SOURCE RECORDS:

□ □ □

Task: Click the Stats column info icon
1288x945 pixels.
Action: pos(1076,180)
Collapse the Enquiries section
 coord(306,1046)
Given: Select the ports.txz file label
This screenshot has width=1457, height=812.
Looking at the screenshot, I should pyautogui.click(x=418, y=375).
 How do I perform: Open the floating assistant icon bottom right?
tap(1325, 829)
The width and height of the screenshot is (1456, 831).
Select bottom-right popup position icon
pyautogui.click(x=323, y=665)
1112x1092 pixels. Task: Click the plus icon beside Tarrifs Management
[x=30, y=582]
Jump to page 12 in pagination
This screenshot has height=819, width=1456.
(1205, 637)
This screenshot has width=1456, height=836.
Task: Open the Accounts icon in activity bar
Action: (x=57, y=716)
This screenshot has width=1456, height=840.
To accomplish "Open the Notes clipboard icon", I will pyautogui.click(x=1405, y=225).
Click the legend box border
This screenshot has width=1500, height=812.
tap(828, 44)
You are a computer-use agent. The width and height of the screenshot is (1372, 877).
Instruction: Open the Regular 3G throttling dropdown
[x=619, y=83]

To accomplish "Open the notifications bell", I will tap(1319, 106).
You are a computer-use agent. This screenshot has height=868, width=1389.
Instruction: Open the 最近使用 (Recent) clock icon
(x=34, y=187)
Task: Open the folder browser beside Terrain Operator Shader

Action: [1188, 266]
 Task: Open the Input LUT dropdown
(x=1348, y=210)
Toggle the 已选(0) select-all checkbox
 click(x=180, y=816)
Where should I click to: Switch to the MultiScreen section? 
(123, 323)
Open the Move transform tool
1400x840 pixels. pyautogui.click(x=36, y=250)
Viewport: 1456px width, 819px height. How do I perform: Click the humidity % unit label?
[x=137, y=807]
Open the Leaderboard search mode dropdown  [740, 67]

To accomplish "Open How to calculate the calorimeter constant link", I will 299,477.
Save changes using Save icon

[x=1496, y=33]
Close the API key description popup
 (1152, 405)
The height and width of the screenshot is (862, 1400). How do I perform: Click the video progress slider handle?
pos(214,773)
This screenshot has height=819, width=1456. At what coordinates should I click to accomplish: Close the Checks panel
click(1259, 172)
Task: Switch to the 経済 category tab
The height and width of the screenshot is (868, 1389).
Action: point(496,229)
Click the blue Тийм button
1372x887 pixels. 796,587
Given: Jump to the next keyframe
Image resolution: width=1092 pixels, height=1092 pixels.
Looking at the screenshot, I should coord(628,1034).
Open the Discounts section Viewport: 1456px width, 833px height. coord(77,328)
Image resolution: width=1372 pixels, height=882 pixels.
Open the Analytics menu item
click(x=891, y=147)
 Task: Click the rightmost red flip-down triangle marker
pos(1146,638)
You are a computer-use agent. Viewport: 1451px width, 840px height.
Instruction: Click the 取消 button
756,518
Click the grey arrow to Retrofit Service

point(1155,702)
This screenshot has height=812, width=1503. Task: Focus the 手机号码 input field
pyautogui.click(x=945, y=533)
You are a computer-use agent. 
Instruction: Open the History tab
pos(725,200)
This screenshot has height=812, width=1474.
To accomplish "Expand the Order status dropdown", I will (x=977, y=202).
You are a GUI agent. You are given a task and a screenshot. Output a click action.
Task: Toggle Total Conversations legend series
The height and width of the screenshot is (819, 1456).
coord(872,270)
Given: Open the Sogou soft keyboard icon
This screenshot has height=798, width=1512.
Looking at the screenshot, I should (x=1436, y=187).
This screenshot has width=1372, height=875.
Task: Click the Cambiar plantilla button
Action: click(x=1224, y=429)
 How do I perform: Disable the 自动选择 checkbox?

□ □ □

WHAT IS NEEDED: Find the line with "Viewport: 1456px width, 819px" in the material above. Reproduce it and each line after it up to and including the line with "Given: Jump to the next keyframe".

RESPONSE BOX:
Viewport: 1456px width, 819px height. How do I perform: Click the humidity % unit label?
[x=137, y=807]
Open the Leaderboard search mode dropdown  [740, 67]

To accomplish "Open How to calculate the calorimeter constant link", I will 299,477.
Save changes using Save icon

[x=1496, y=33]
Close the API key description popup
 (1152, 405)
The height and width of the screenshot is (862, 1400). How do I perform: Click the video progress slider handle?
pos(214,773)
This screenshot has height=819, width=1456. At what coordinates should I click to accomplish: Close the Checks panel
click(1259, 172)
Task: Switch to the 経済 category tab
The height and width of the screenshot is (868, 1389).
Action: point(496,229)
Click the blue Тийм button
1372x887 pixels. 796,587
Given: Jump to the next keyframe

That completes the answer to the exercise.